| Problem to work on |
From the line below containing "Task: Click the 6 min timestamp" to the final line, print each line exactly as written. No pictures belong in the copy.

Pixel coordinate grounding data
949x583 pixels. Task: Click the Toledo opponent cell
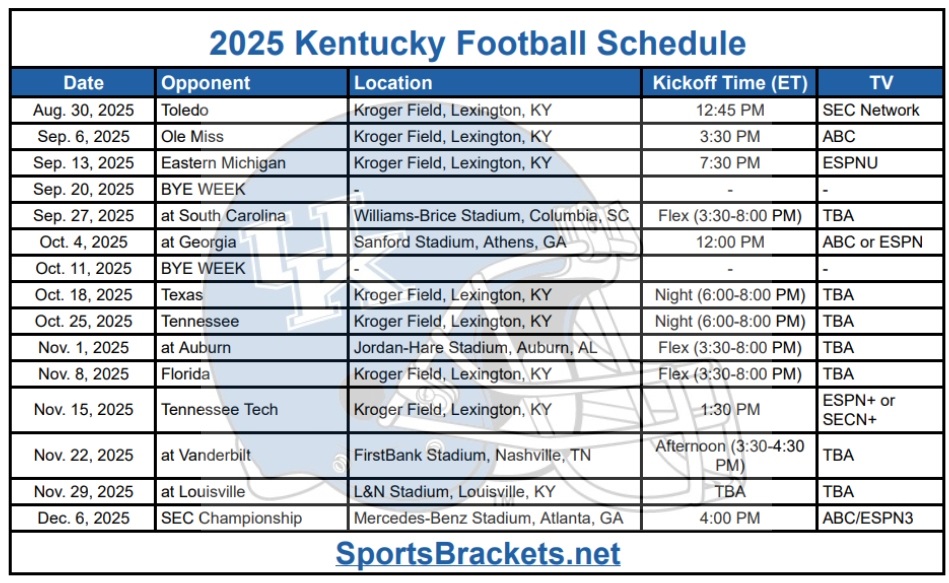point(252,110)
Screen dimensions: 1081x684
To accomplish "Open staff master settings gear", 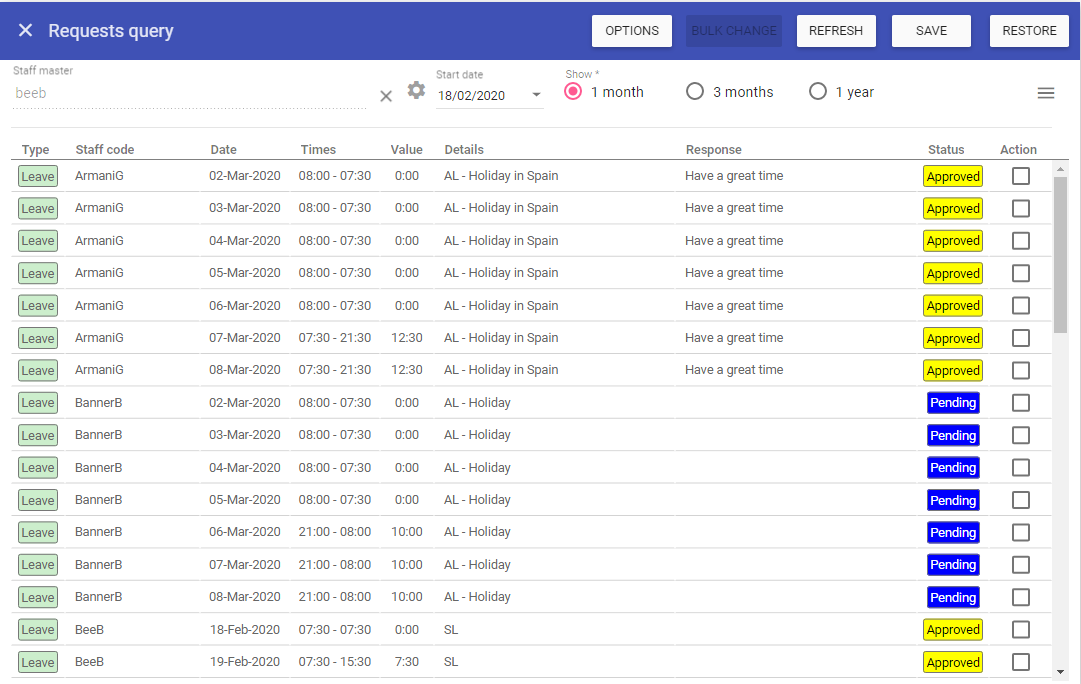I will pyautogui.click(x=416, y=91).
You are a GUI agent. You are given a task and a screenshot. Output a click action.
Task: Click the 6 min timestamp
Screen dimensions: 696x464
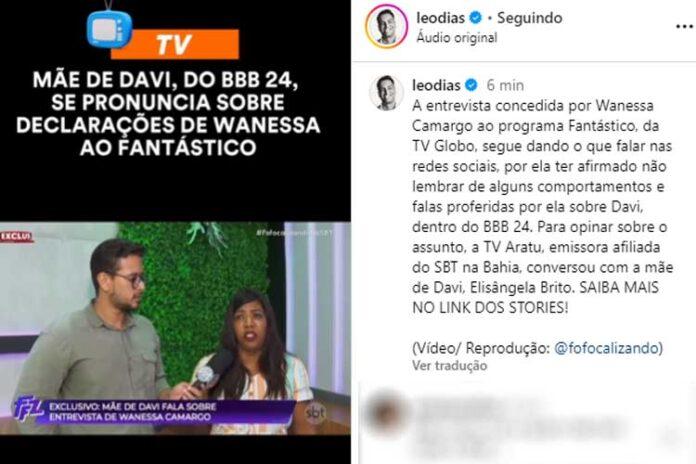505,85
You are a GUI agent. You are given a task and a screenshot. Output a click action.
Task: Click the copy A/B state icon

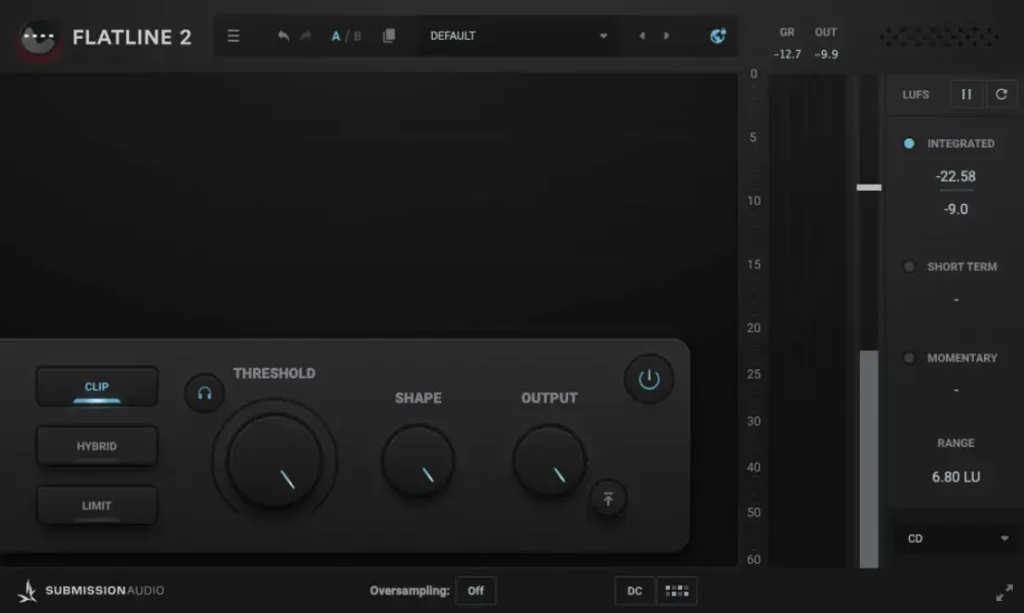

| Result of the exercise |
Task: Click the 6 min timestamp
Screen dimensions: 696x464
505,85
You are a GUI agent. You are given a task and a screenshot. Output a click action.
Task: Click the copy A/B state icon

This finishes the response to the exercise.